Dataset entries:
○ ○ ○ ○ ○

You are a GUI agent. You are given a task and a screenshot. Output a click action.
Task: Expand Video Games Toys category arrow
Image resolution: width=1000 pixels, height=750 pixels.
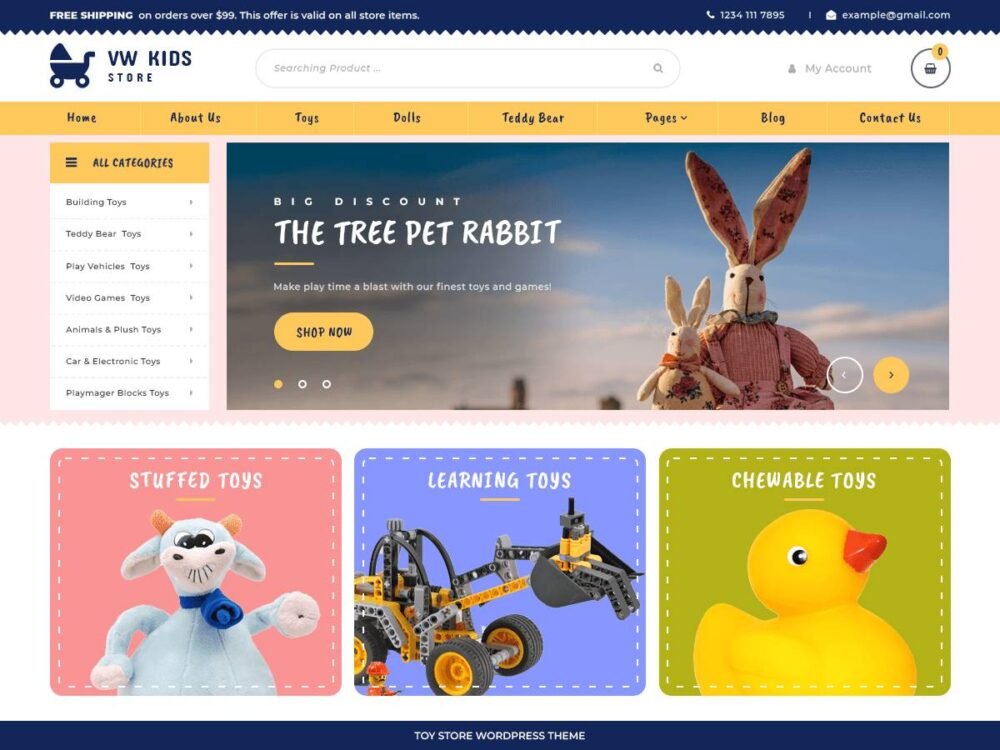[191, 298]
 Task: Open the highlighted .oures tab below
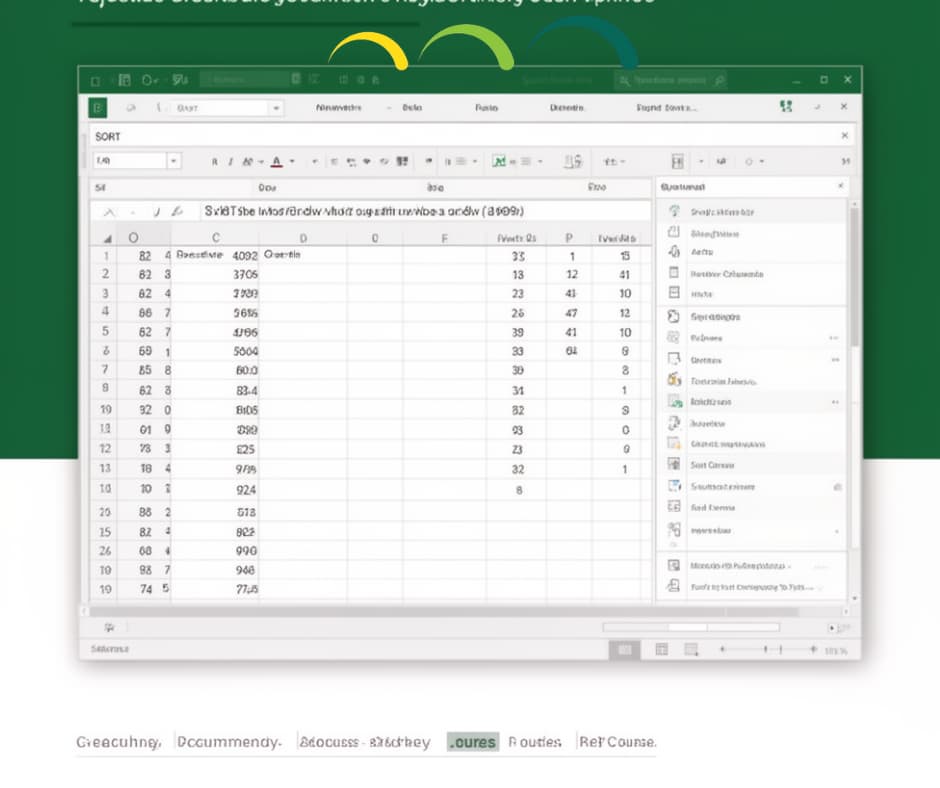click(473, 742)
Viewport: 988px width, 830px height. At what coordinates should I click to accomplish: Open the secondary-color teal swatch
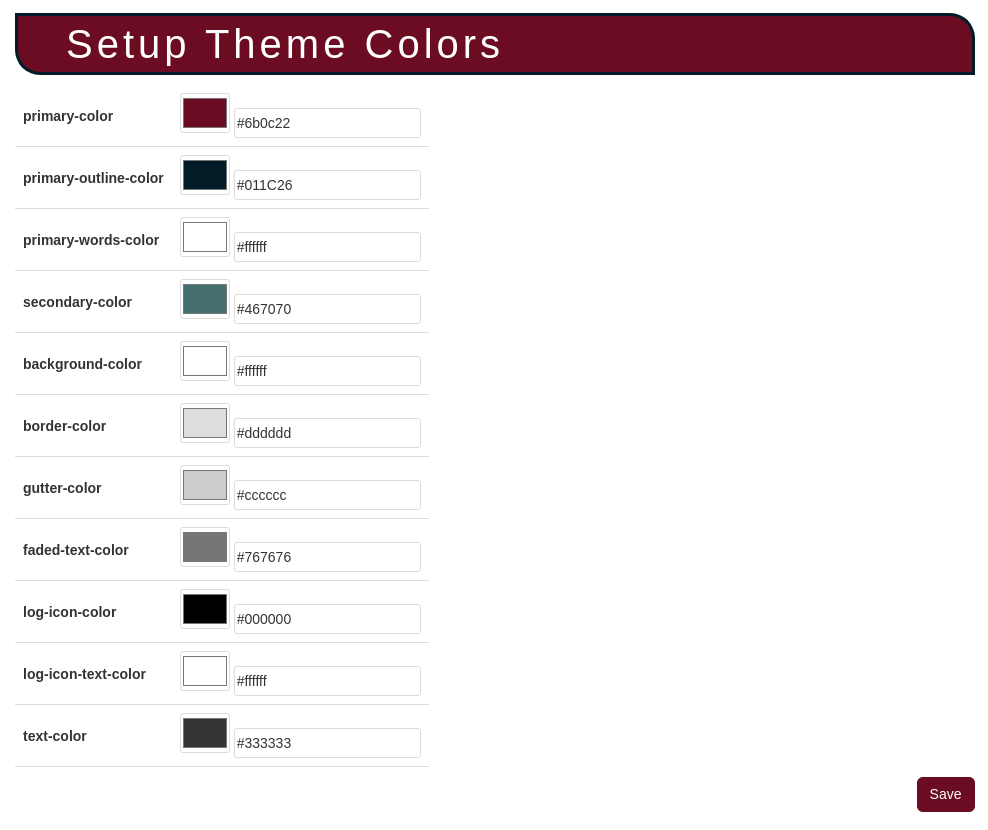(x=205, y=299)
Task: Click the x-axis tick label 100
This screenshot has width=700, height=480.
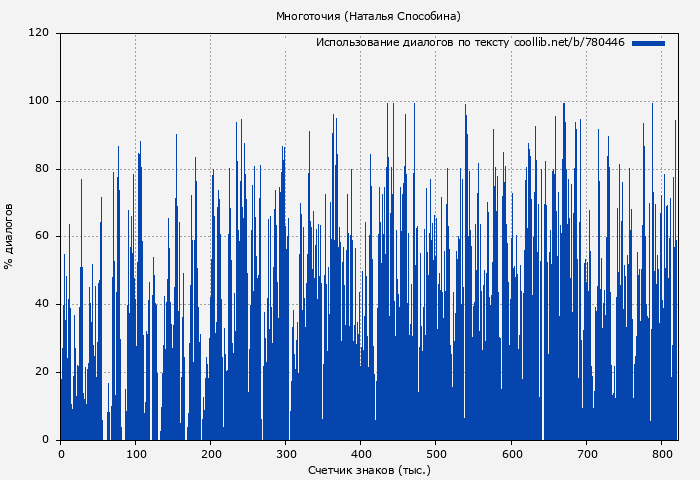Action: click(136, 453)
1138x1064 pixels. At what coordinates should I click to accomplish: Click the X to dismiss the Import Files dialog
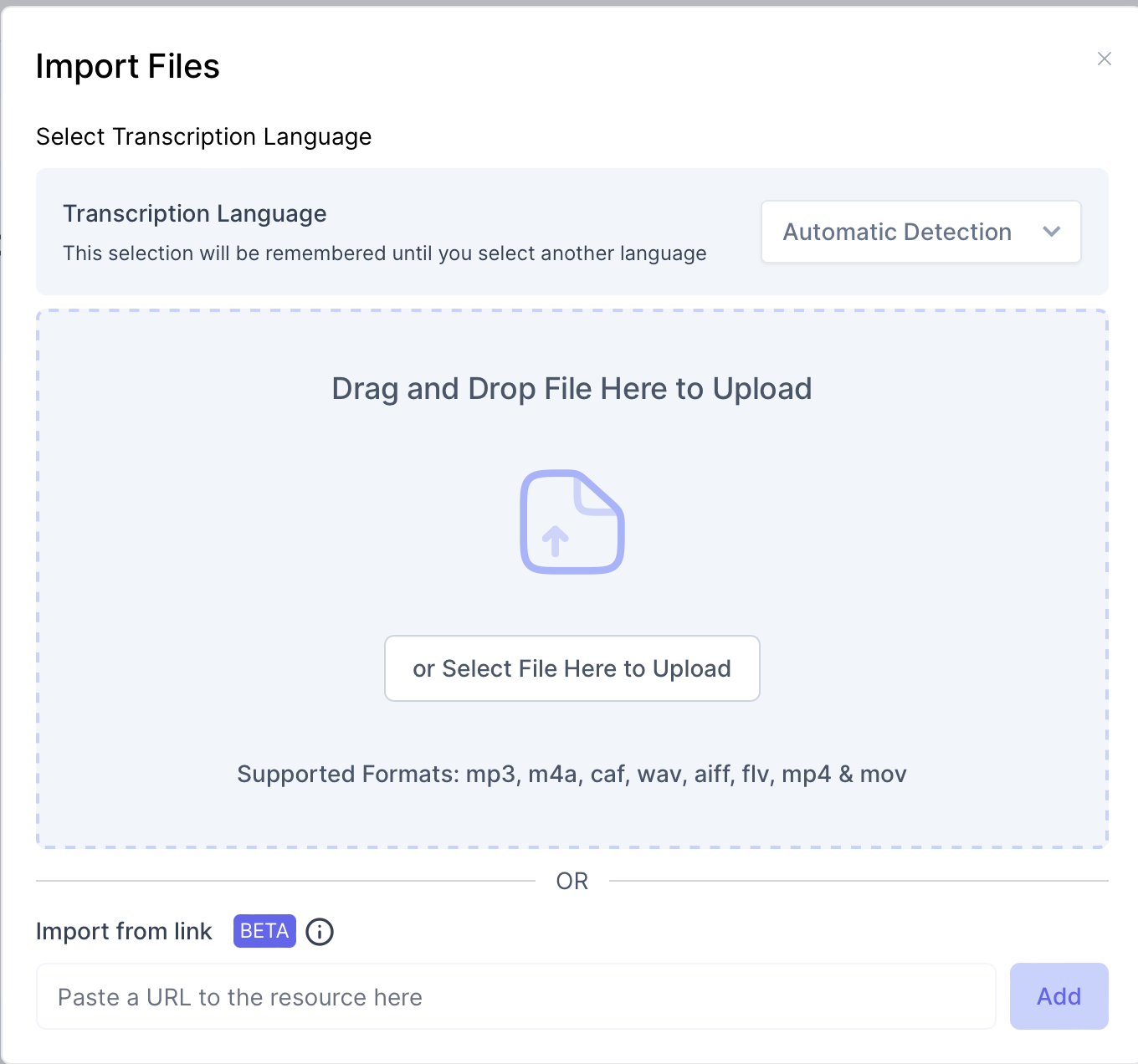[1104, 59]
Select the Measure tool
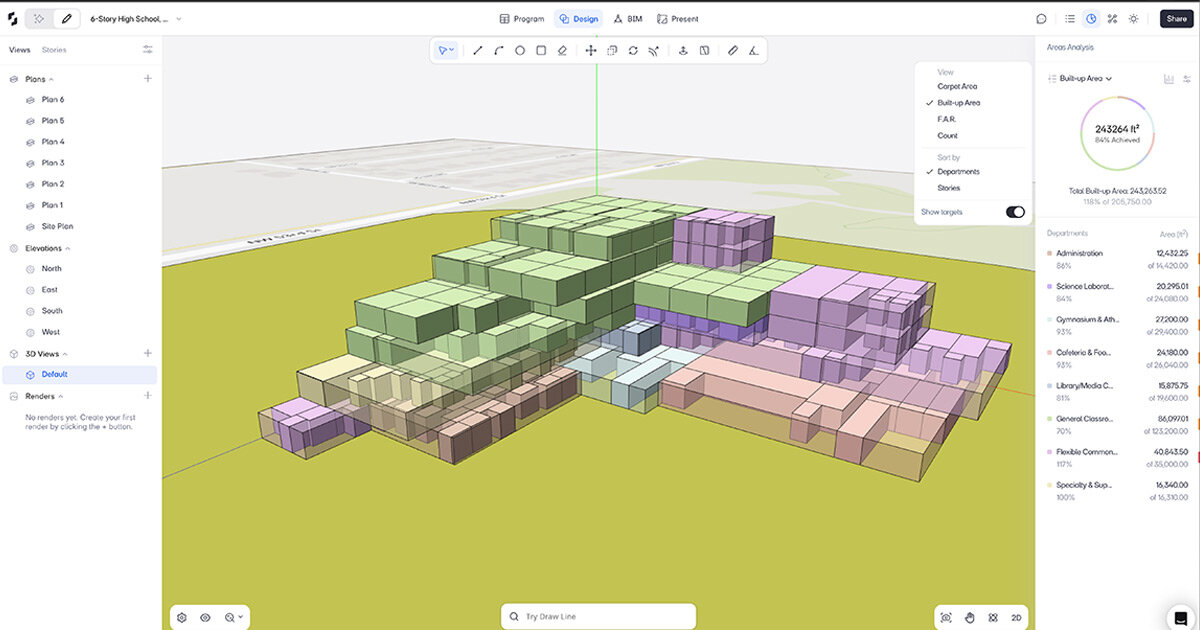This screenshot has width=1200, height=630. pos(732,50)
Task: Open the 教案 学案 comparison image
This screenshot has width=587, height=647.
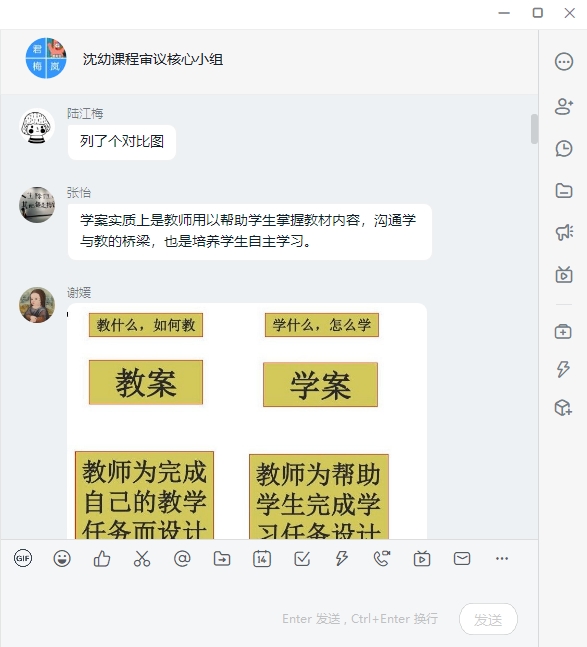Action: (247, 421)
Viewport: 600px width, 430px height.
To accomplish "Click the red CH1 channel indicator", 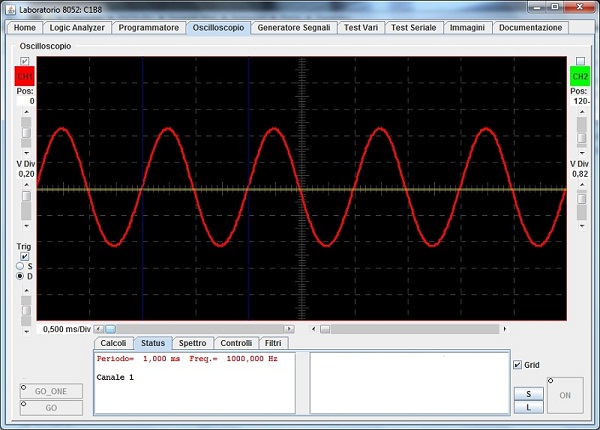I will coord(25,77).
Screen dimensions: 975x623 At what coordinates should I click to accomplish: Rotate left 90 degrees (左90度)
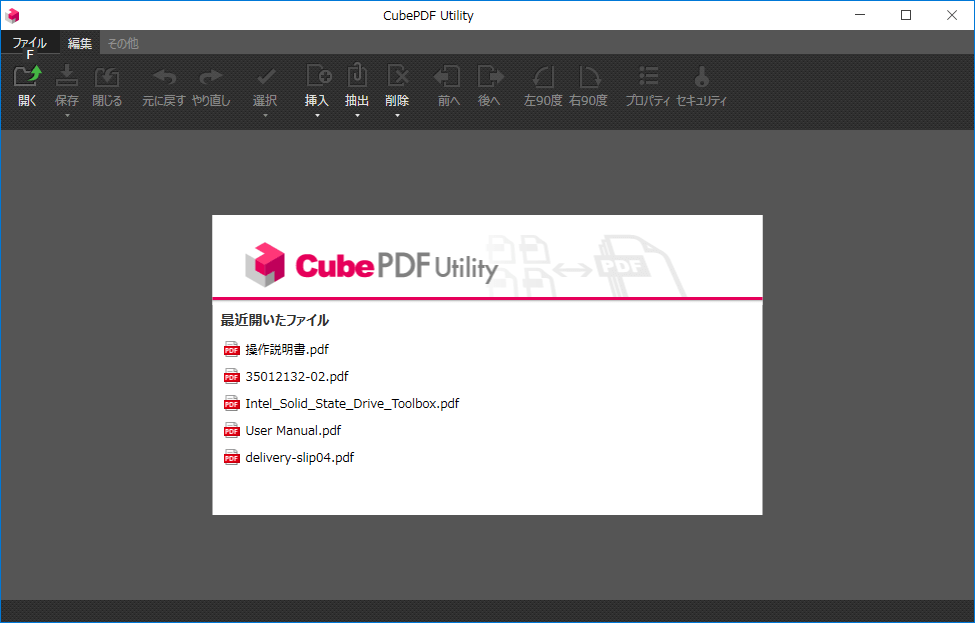click(x=543, y=77)
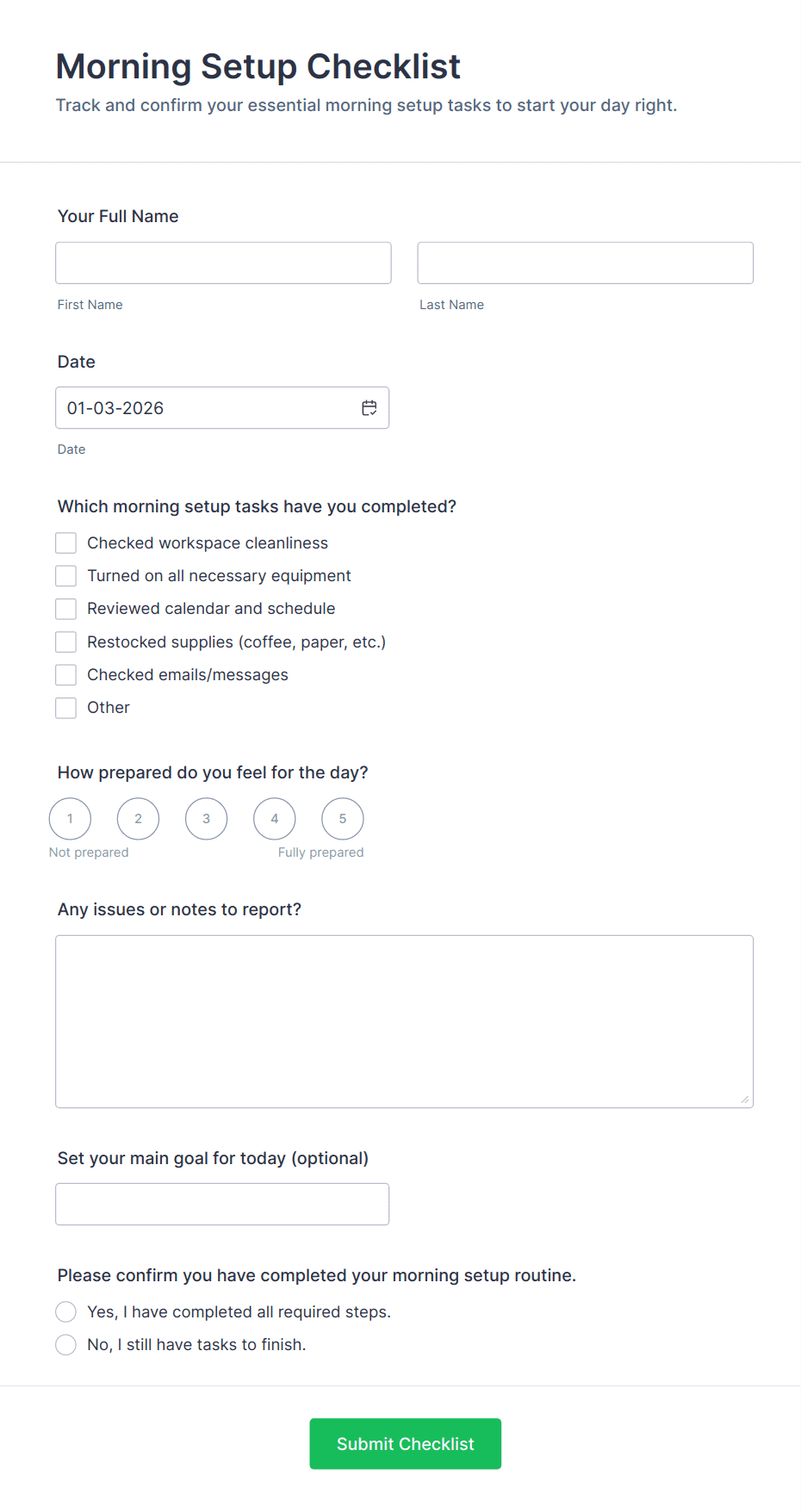Open the date picker calendar icon
This screenshot has width=801, height=1512.
(x=369, y=408)
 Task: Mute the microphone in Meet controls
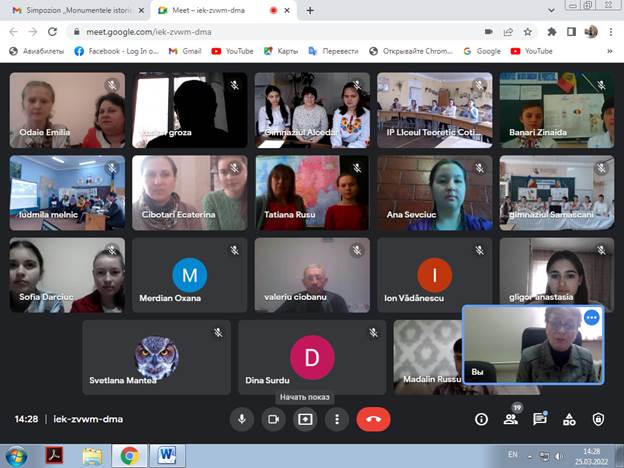241,419
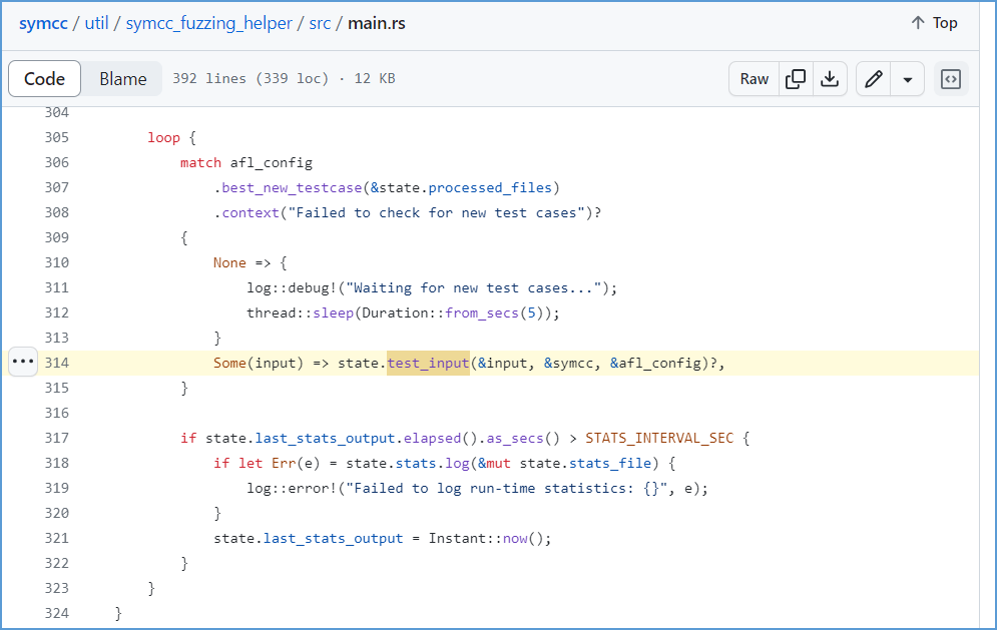This screenshot has height=630, width=997.
Task: View the Raw file
Action: coord(754,79)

○ ○ ○ ○ ○

When copying from the data above, print only the lines from the line containing "1138x1064 pixels. At" to the line containing "Task: Open the 教案 学案 comparison image", exactly, and leave the pictures out.

Worked solution:
1138x1064 pixels. At what coordinates should I click to accomplish: Click the X to dismiss the Import Files dialog
[1104, 59]
Select the Measure tool
This screenshot has width=1200, height=630. pos(732,50)
Task: Open the 教案 学案 comparison image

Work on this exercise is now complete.